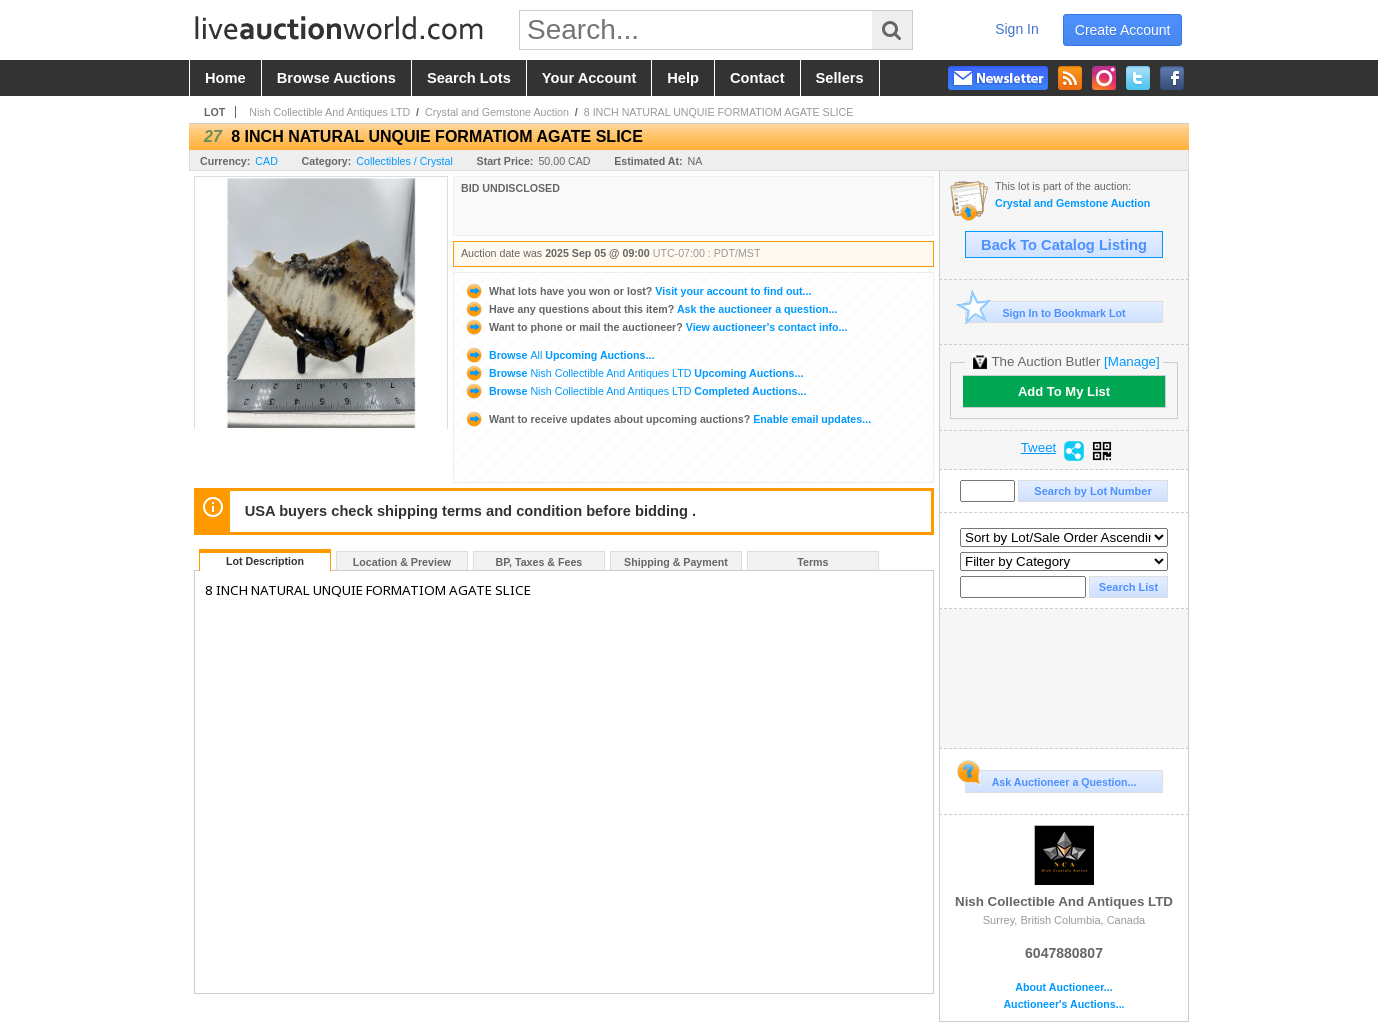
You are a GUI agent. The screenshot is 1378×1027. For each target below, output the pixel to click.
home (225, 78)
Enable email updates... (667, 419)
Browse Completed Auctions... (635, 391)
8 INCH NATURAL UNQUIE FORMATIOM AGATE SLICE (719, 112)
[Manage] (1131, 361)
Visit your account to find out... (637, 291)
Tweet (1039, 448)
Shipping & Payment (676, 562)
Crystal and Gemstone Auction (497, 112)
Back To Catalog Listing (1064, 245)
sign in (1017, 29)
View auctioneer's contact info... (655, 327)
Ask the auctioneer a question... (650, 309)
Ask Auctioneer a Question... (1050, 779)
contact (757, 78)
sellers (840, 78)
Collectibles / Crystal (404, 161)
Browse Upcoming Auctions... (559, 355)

━━━━

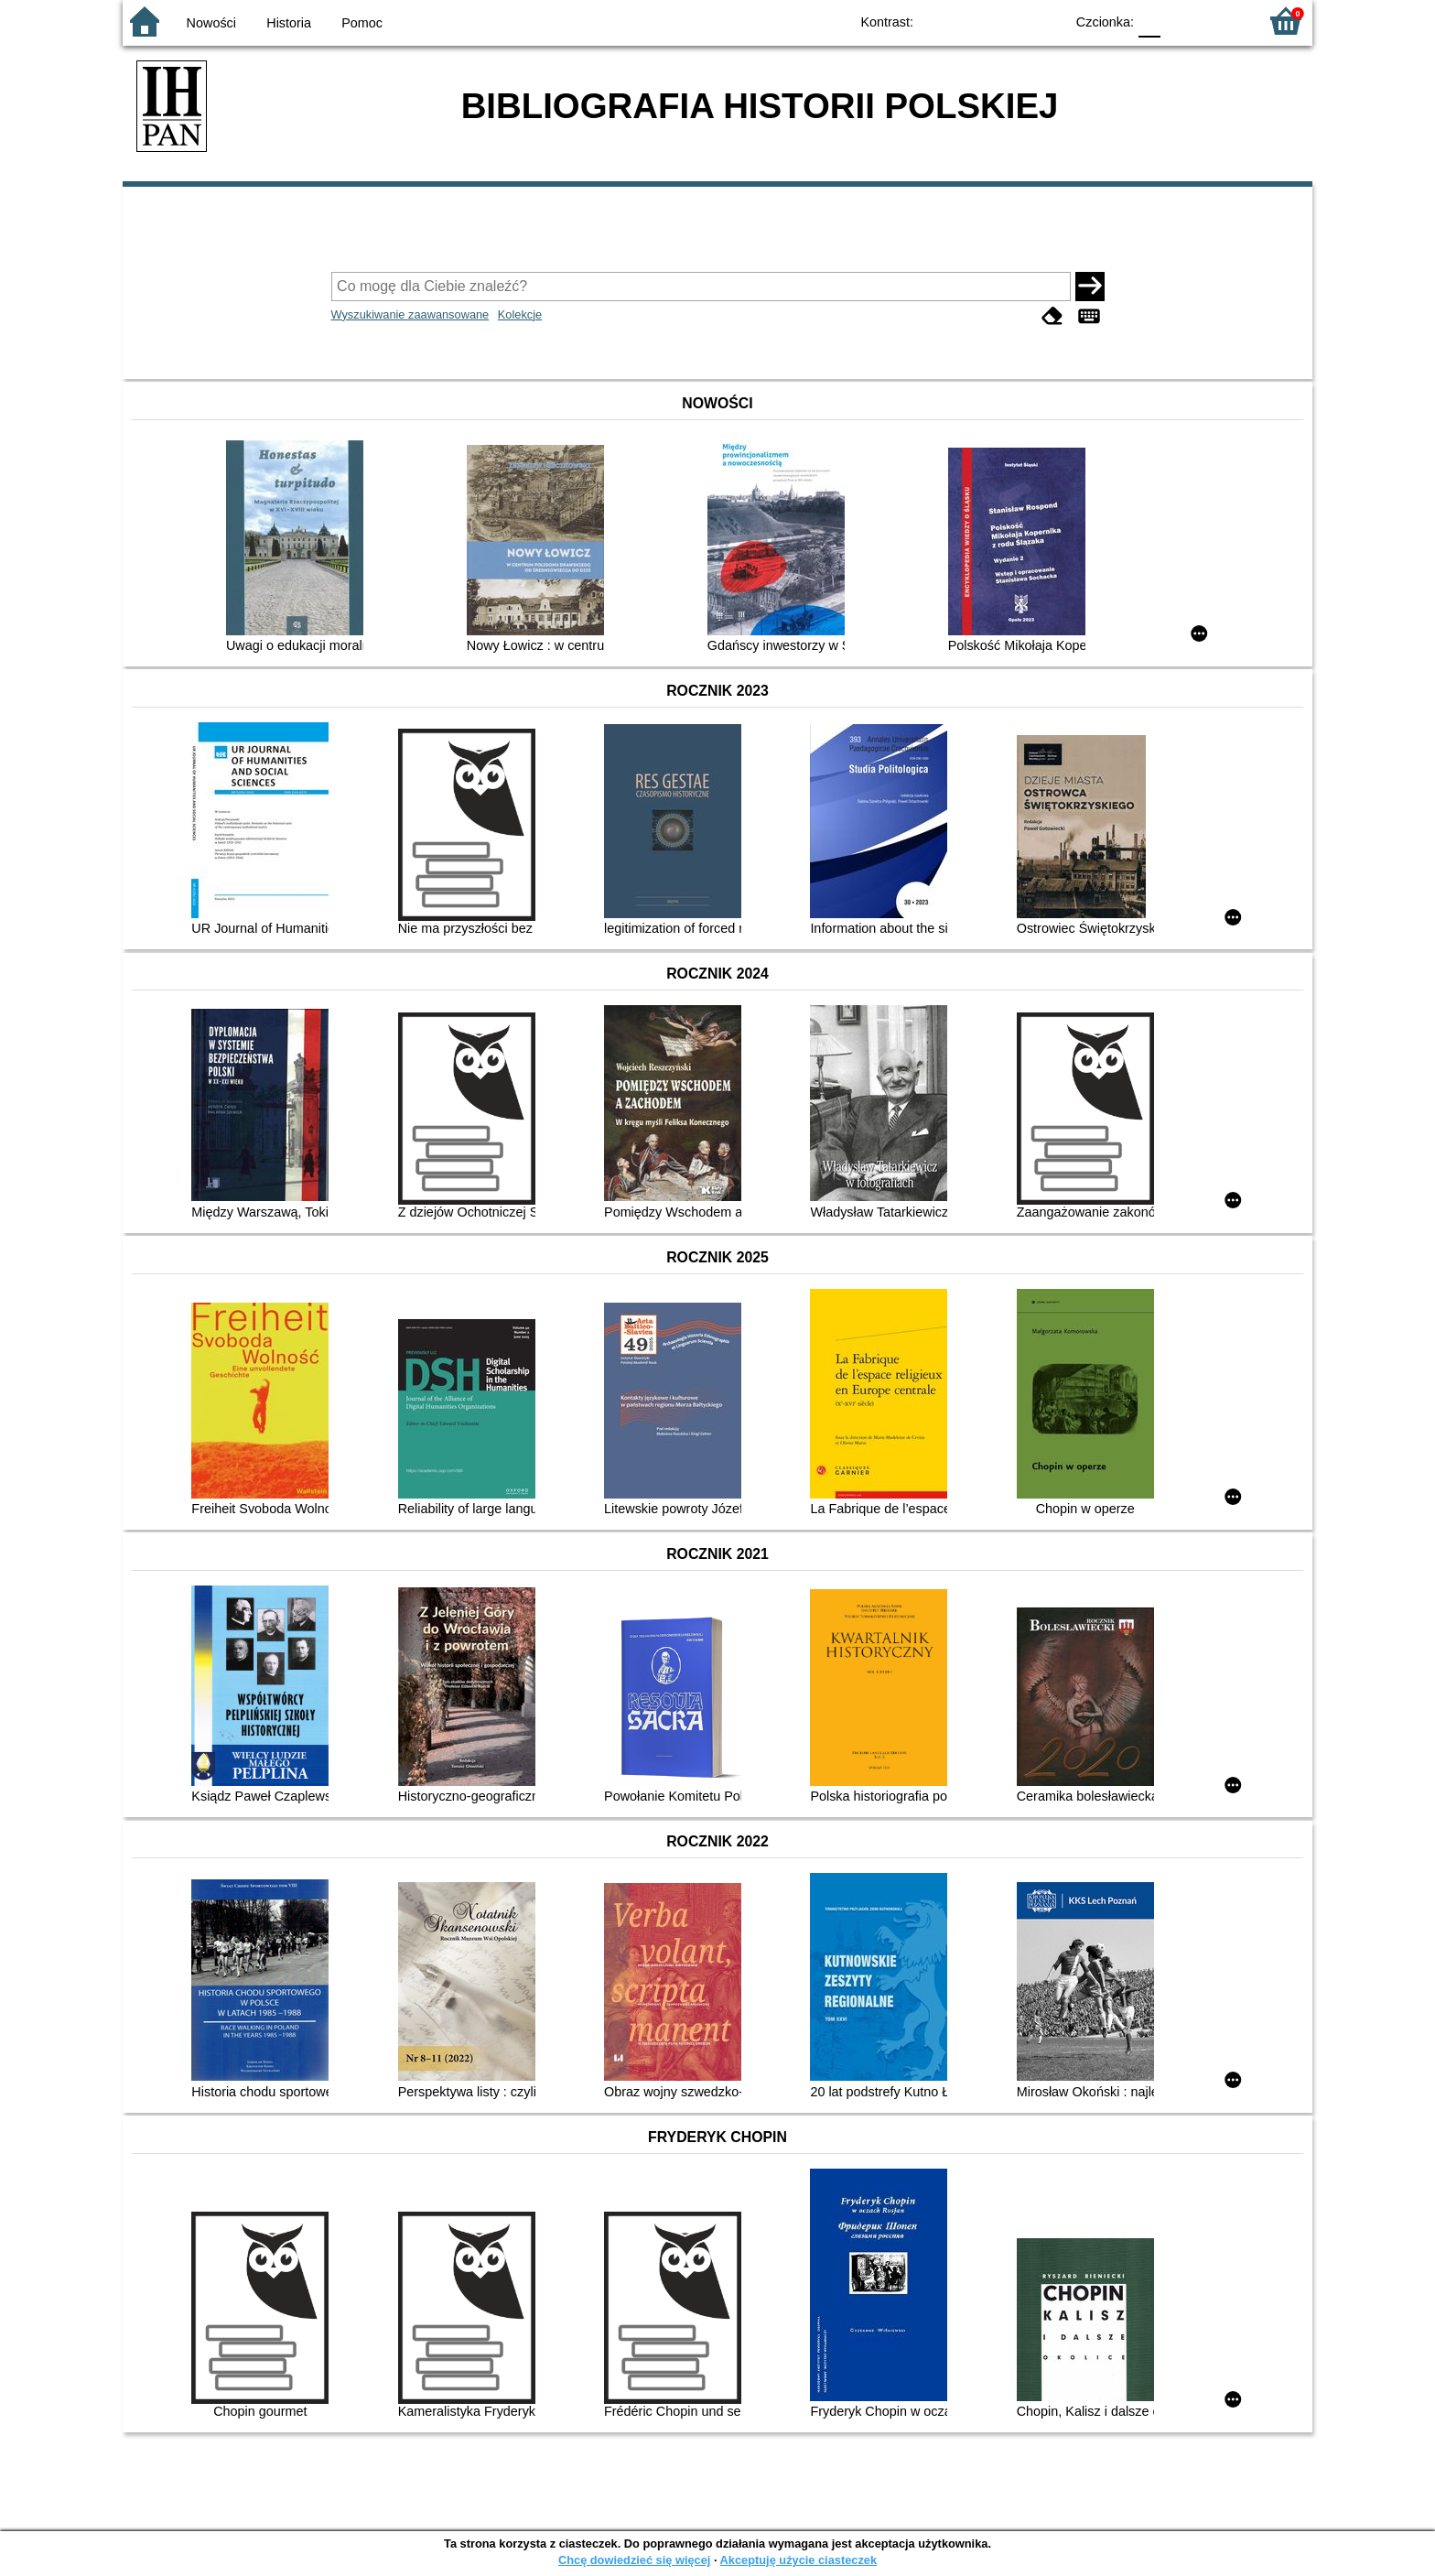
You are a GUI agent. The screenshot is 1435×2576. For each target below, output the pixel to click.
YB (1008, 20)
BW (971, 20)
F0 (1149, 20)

━━━━

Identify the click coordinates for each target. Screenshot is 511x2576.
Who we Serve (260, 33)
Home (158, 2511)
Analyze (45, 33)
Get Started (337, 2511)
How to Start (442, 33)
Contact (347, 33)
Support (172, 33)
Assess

━━━━

State how many lines of the items above contain the string "Browse", treating uppercase and lowercase as distinct, and give only that number.

[The answer] 2